Put the lines below into a Markdown table with the columns "Index" and "Line", numbering each row and leaving out blank lines. Include only the lines that start with the one containing "For every named target in this 67×868" and continue through the one containing "पर्सनल लोन कैलकुलेटर (40, 740)".

## [Supplied material]
========================

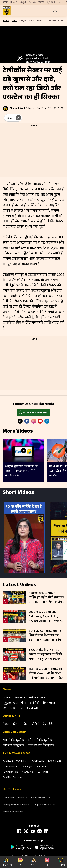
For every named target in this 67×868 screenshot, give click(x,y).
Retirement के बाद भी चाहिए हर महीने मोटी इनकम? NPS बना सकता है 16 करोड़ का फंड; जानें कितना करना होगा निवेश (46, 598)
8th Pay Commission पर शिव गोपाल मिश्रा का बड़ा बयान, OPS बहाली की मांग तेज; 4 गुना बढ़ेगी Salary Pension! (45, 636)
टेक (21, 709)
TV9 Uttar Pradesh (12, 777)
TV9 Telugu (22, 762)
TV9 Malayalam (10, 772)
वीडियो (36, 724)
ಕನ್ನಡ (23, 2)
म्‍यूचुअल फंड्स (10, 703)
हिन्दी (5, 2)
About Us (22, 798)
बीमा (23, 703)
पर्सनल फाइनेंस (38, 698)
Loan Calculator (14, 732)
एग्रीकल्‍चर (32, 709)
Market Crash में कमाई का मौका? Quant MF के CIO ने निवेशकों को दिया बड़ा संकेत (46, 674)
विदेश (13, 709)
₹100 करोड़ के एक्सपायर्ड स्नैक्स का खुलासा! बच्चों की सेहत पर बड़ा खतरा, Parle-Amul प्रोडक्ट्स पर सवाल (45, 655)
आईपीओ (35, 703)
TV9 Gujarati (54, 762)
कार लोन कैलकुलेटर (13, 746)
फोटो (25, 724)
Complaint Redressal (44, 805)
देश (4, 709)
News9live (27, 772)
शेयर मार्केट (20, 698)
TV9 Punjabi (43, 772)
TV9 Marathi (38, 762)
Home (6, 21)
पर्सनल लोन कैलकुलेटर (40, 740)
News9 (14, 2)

========================

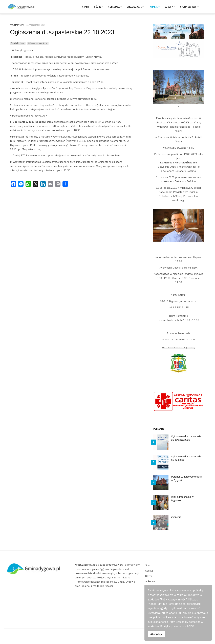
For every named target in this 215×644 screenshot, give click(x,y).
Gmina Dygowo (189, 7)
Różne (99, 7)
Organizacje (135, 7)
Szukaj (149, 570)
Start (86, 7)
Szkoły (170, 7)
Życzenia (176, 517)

========================

## [Worked answer]
| Index | Line |
|---|---|
| 1 | For every named target in this 67×868 screenshot, give click(x,y). |
| 2 | Retirement के बाद भी चाहिए हर महीने मोटी इनकम? NPS बना सकता है 16 करोड़ का फंड; जानें कितना करना होगा निवेश (46, 598) |
| 3 | 8th Pay Commission पर शिव गोपाल मिश्रा का बड़ा बयान, OPS बहाली की मांग तेज; 4 गुना बढ़ेगी Salary Pension! (45, 636) |
| 4 | टेक (21, 709) |
| 5 | TV9 Uttar Pradesh (12, 777) |
| 6 | TV9 Telugu (22, 762) |
| 7 | TV9 Malayalam (10, 772) |
| 8 | वीडियो (36, 724) |
| 9 | ಕನ್ನಡ (23, 2) |
| 10 | म्‍यूचुअल फंड्स (10, 703) |
| 11 | हिन्दी (5, 2) |
| 12 | About Us (22, 798) |
| 13 | बीमा (23, 703) |
| 14 | पर्सनल फाइनेंस (38, 698) |
| 15 | Loan Calculator (14, 732) |
| 16 | एग्रीकल्‍चर (32, 709) |
| 17 | Market Crash में कमाई का मौका? Quant MF के CIO ने निवेशकों को दिया बड़ा संकेत (46, 674) |
| 18 | विदेश (13, 709) |
| 19 | ₹100 करोड़ के एक्सपायर्ड स्नैक्स का खुलासा! बच्चों की सेहत पर बड़ा खतरा, Parle-Amul प्रोडक्ट्स पर सवाल (45, 655) |
| 20 | आईपीओ (35, 703) |
| 21 | TV9 Gujarati (54, 762) |
| 22 | कार लोन कैलकुलेटर (13, 746) |
| 23 | फोटो (25, 724) |
| 24 | Complaint Redressal (44, 805) |
| 25 | देश (4, 709) |
| 26 | News9live (27, 772) |
| 27 | शेयर मार्केट (20, 698) |
| 28 | TV9 Punjabi (43, 772) |
| 29 | TV9 Marathi (38, 762) |
| 30 | Home (6, 21) |
| 31 | पर्सनल लोन कैलकुलेटर (40, 740) |